Dove fare attenzione
L’analisi Morningstar, basata sulle misure di Product involvement, permette di quantificare l’esposizione dei portafogli a questo settore. Il punto di partenza è la ricerca di Sustainalytics sulle singole società, all’interno delle quali vengono considerati sia il coinvolgimento diretto nella produzione di armi, componenti e servizi connessi, sia indiretto nella fornitura di strumenti funzionali a questa industria.

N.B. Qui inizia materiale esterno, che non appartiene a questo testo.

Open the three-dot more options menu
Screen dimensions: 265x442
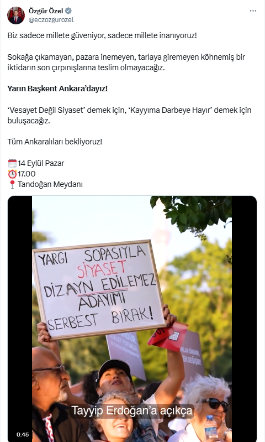253,11
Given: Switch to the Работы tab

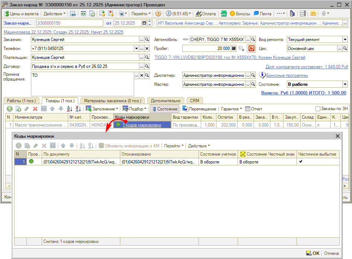Looking at the screenshot, I should click(21, 100).
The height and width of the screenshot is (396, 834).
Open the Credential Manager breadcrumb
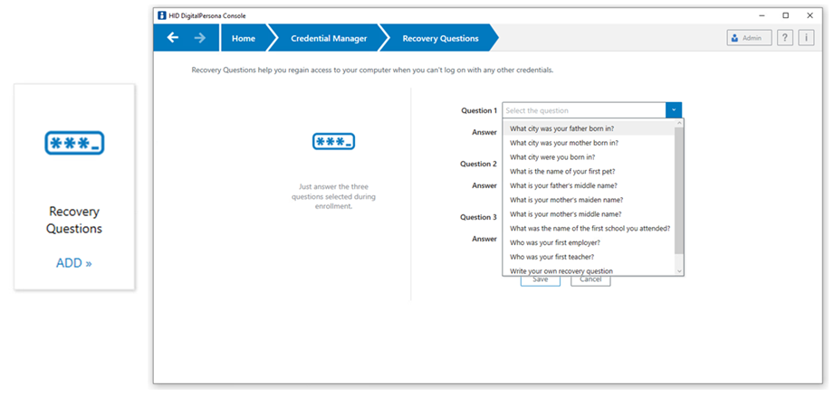tap(329, 38)
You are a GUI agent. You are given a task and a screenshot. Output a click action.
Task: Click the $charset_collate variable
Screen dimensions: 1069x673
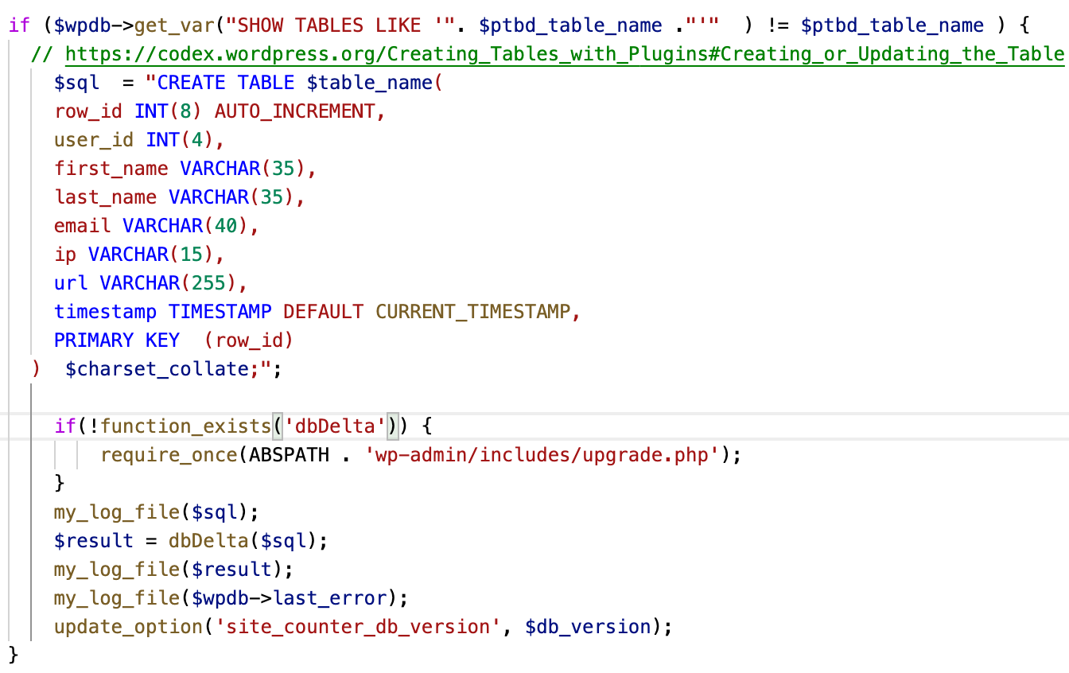tap(157, 369)
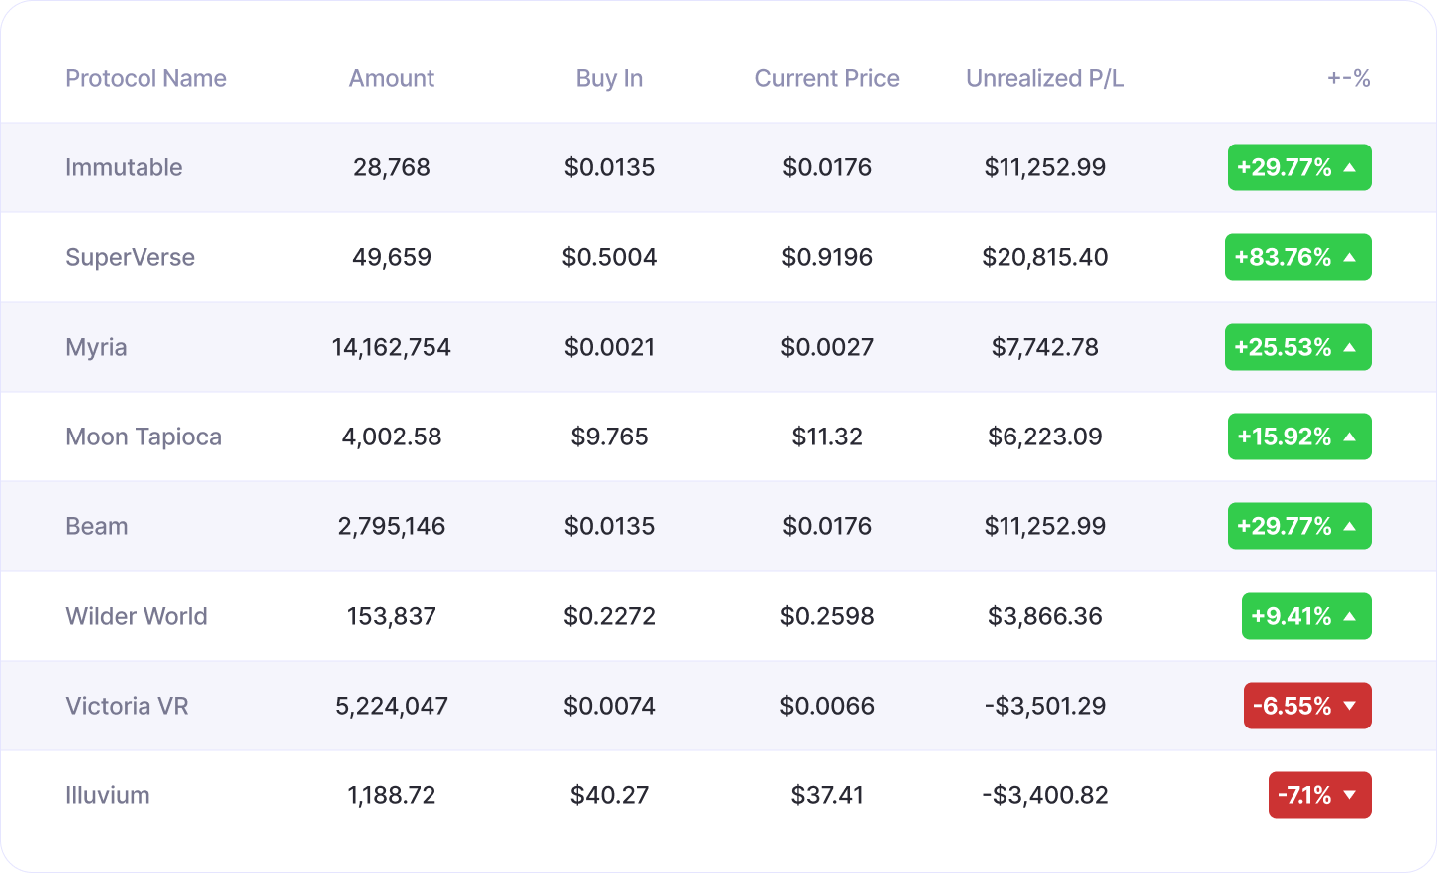Click the down arrow beside -7.1%

1350,795

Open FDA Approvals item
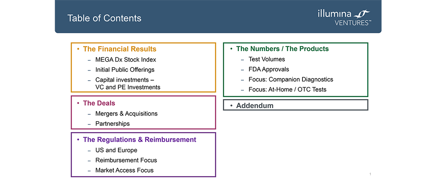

I fondi che hanno l’esposizione media più alta all’industria delle armi controverse sono quelli che investono in azioni americane, il che non deve stupire dato che gli Stati Uniti non hanno firmato alcuni dei trattati internazionali che vietano ad esempio l’uso di bombe a grappolo e mine anti-uomo. Tuttavia, uno studio della società di ricerca tedesca Oekom ha rivelato che ci sarebbero aziende anche tra i paesi che hanno aderito a tali accordi, tra cui la Germania, la Francia e il Regno Unito.
Chi esclude l’industria delle armi
Negli ultimi anni, la sensibilità delle case di gestione è aumentata e alcune hanno deciso di escludere queste aziende dal proprio portafoglio. Ad esempio, Bnp Paribas ha una gamma di prodotti passivi che replica gli indici Msci ex controversial weapons. Columbia Threadneedle, Axa Investment managers, Franklin Templeton e Robeco (solo per citarne alcuni) hanno policy per l’esclusione di questa industria. Tuttavia, siamo ancora lontani dal completo abbandono del finanziamento al settore, come dimostrano i dati Morningstar sul Product involvement. Società come Lockeed Martin, General Dynamics e Bae Systems che sono nella lista “nera” continuano ad essere nei portafogli di molti prodotti, attivi e passivi.